Créé suite au succès de la vaccination humaine contre la rage et grâce à une souscription publique lancée par l’académie des Sciences, l’Institut Pasteur fut inauguré il y a 130 ans, le 14 novembre 1888, en présence du président de la République Sadi Carnot et de très nombreux invités. Retour sur cette journée « qui restera immortelle dans l’histoire de la médecine »*.
Une foule nombreuse se masse autour de ce que certains surnomment « Le palais de la rage », un bâtiment de 11 000 mètres carrés en briques et pierres style Louis XIII au fronton gravé : « Souscription publique 1888 ». La grille d’entrée est ornée de drapeaux tricolores. Devant l’édifice trône une statue en bronze du berger Jupille, un des premiers vaccinés contre la rage, se débattant avec un chien enragé. Autour du perron : la garde républicaine et de nombreux invités. La cérémonie est prévue dans la bibliothèque de l’Institut, convertie pour l’occasion en salle de réception, où une estrade a été installée, entourée des bustes en marbre de grands donateurs**. Une demi-heure avant la cérémonie, prévue à 13 h, la salle est bondée : 600 invités – hommes politiques, ministres, confrères, amis, collaborateurs –, s’y sont pressés, à tel point que certains disciples de Louis Pasteur ne peuvent y entrer et restent avec d’autres dans la galerie attenante.
À l’arrivée de la voiture présidentielle, la garde républicaine entonne La Marseillaise tandis que Louis Pasteur, qui était âgé de 65 ans, portant le grand-cordon de la légion d’honneur, descend l’escalier pour recevoir le président de la République Sadi Carnot. Puis les discours se succèdent, celui du Dr Grancher d’abord, qui retrace le parcours de son mentor Louis Pasteur et détaille les derniers résultats de la vaccination contre la rage. Quand vient le tour du fondateur de l’Institut, Louis Pasteur, trop ému, confie la lecture de son discours à son fils : « La voici donc bâtie, cette grande maison dont on pourrait dire qu’il n’y a pas une pierre qui ne soit le signe matériel d’une généreuse pensée. Toutes les vertus se sont cotisées pour élever cette demeure du travail. » Il précise : « Avant la pose de la première pierre, le comité de patronage de la souscription a décidé, malgré moi, que cet institut porterait mon nom. » Après les discours, le président Sadi Carnot se lève, serre la main de Pasteur. « Votre Institut est un honneur pour la France », souligne-t-il. « Toujours modeste, vous n’avez demandé de récompenses que pour vos collaborateurs. (…) Je suis heureux d’annoncer l’élévation au grade d’officier de la légion d’honneur de MM. Grancher et Duclaux. » M. Chantemesse est nommé chevalier. Les palmes d’officier d’académie sont conférées à M. Brébant, l’architecte, qui avait, tout comme feu son prédécesseur, M. Petit, abandonné ses honoraires au profit de l’Institut. En fin de cérémonie, une longue ovation est faite à Louis Pasteur qui porte à plusieurs reprises son mouchoir à ses yeux, ne pouvant dominer son émotion.

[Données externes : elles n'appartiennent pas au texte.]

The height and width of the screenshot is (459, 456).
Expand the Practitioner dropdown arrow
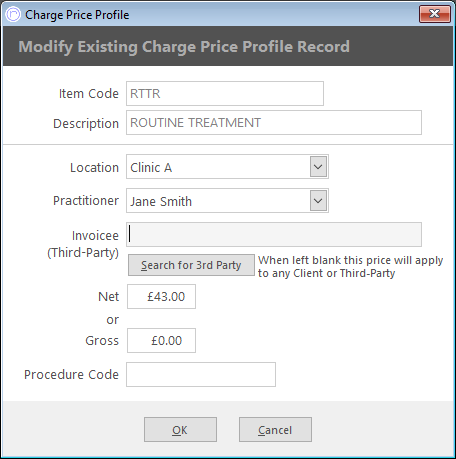[x=318, y=201]
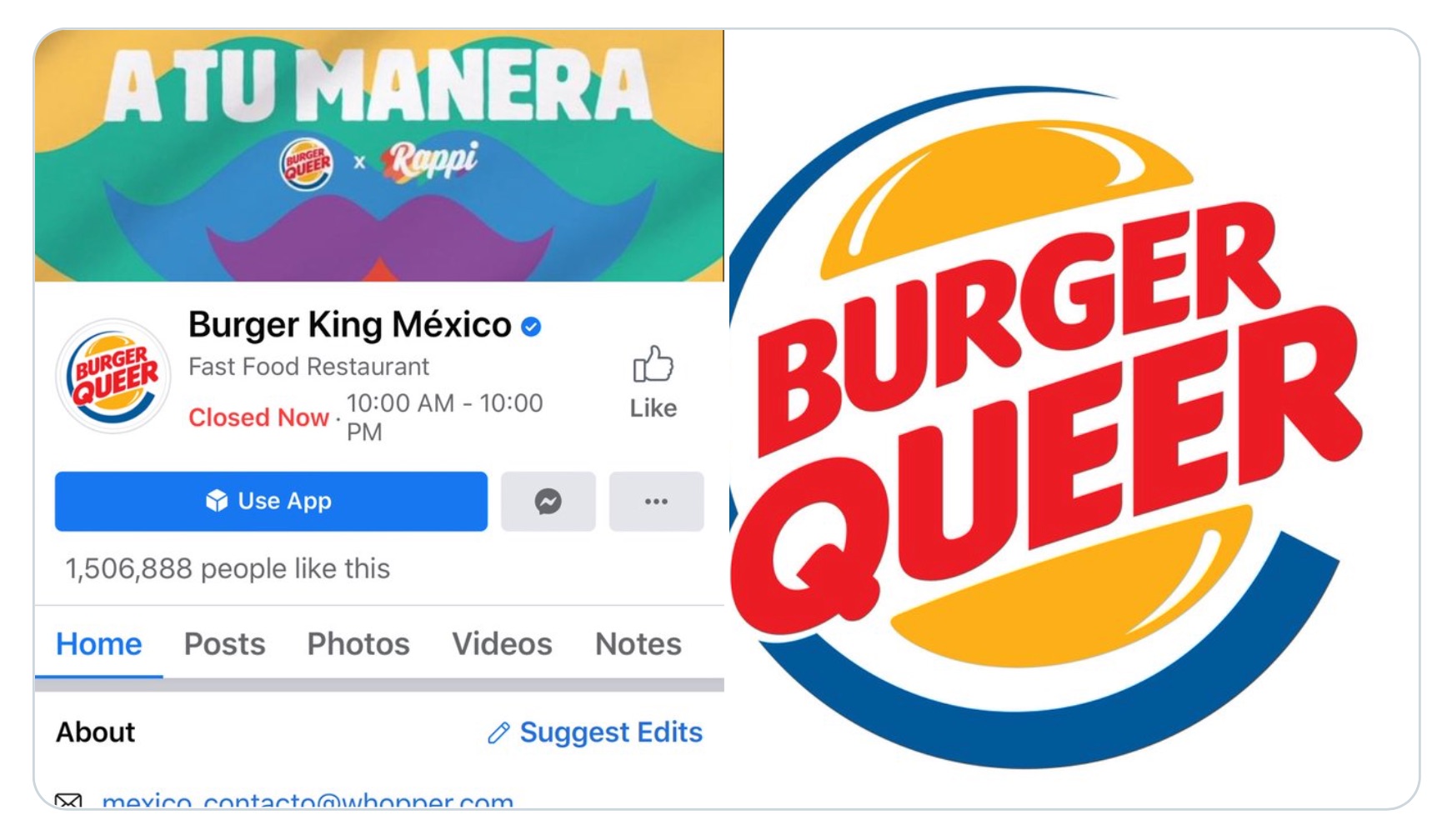The width and height of the screenshot is (1452, 840).
Task: Select the Home tab
Action: pos(98,644)
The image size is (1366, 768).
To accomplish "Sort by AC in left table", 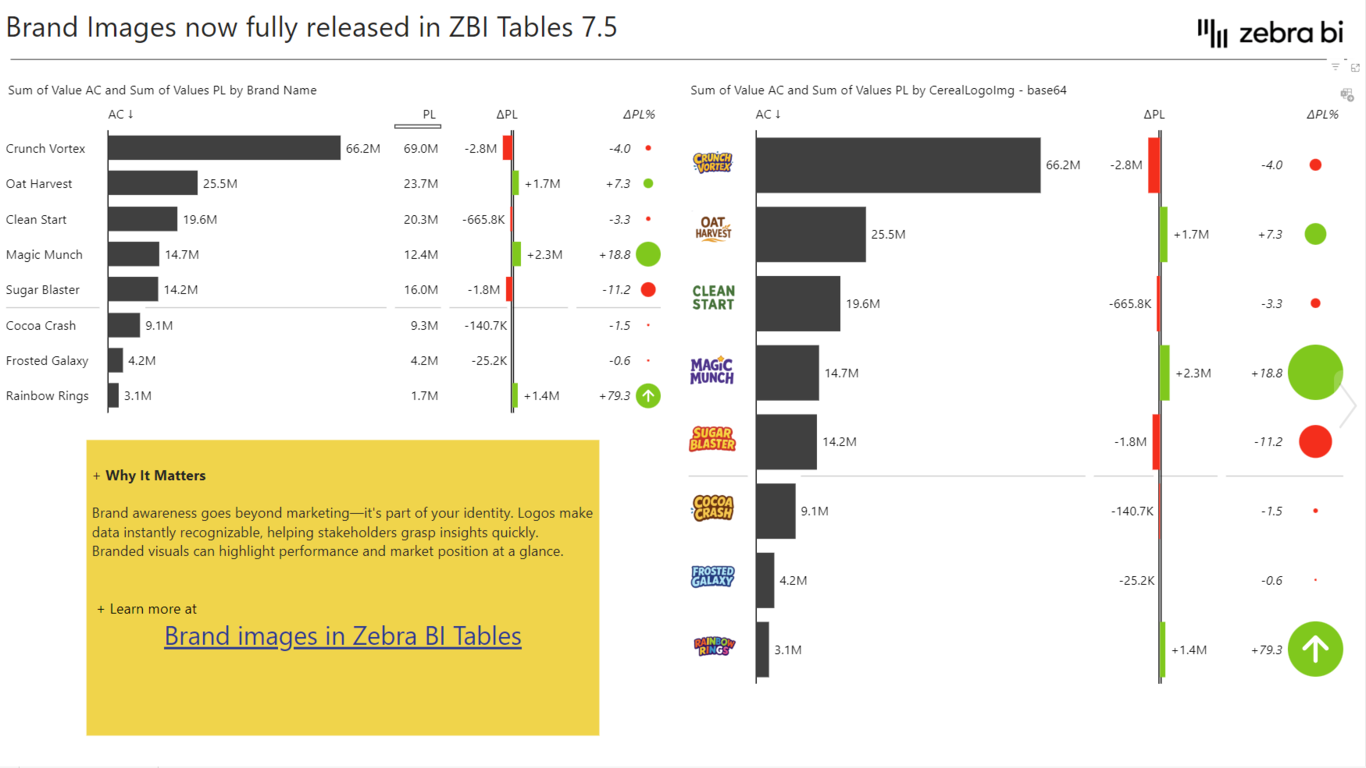I will point(121,114).
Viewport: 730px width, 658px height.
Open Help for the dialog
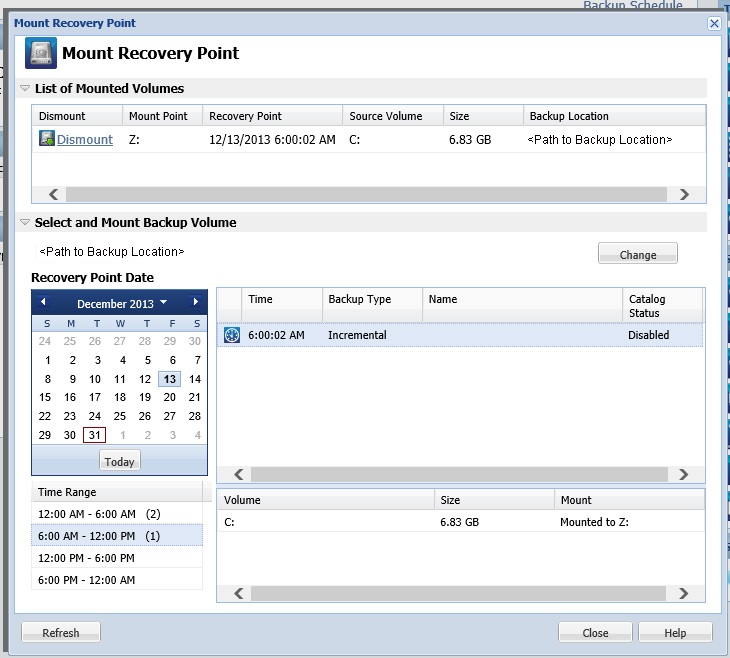675,633
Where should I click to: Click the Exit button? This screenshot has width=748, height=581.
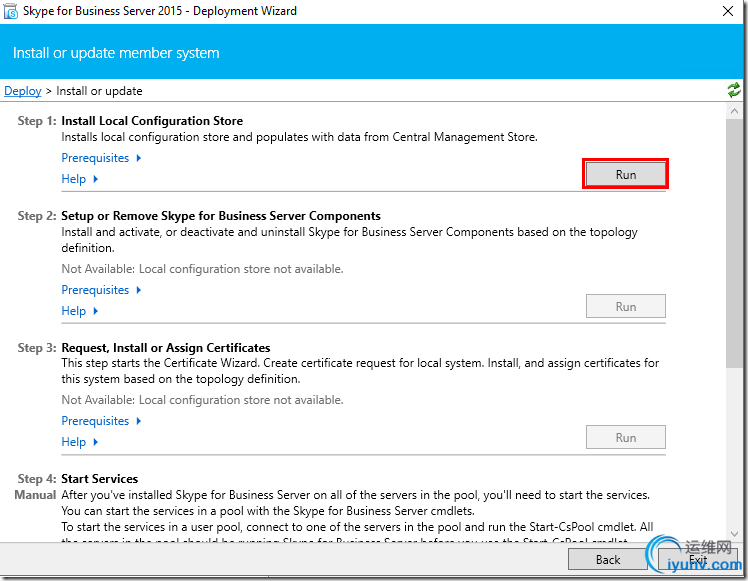(697, 560)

« Il y avait tellement de monde… »
Dans une lettre écrite le 17 novembre 1888 à sa mère, un des « disciples » de Louis Pasteur, le Dr Alexandre Yersin, note : « Mercredi, donc, a eu lieu la séance d’inauguration de l’Institut. J’ai vu le président de la République et plusieurs ministres. Il y avait tellement de monde que je n’ai pu trouver place dans la salle, non plus que le Dr Roux ; aussi, comme toi, je me suis contenté du compte-rendu des journaux. »
Cinq laboratoires et un service de vaccination antirabique à l’ouverture de l’Institut Pasteur
L’Institut Pasteur compte en 1888 un service de vaccination antirabique et cinq laboratoires de recherche, dirigés par de fidèles collaborateurs de Louis Pasteur : le Dr Grancher (rage), Emile Duclaux (microbie générale), Emile Roux (microbie technique), Elie Metchnikoff (microbie morphologique) et Charles Chamberland (vaccins).
* Selon le secrétaire perpétuel de l’Académie des sciences, Monsieur Bertrand.
** Madame Boucicaut, Madame Furtado-Heine, l’empereur du Brésil Pedro II, le tsar de Russie Alexandre III, le baron Alphonse de Rothschild, le Comte de Laubespin.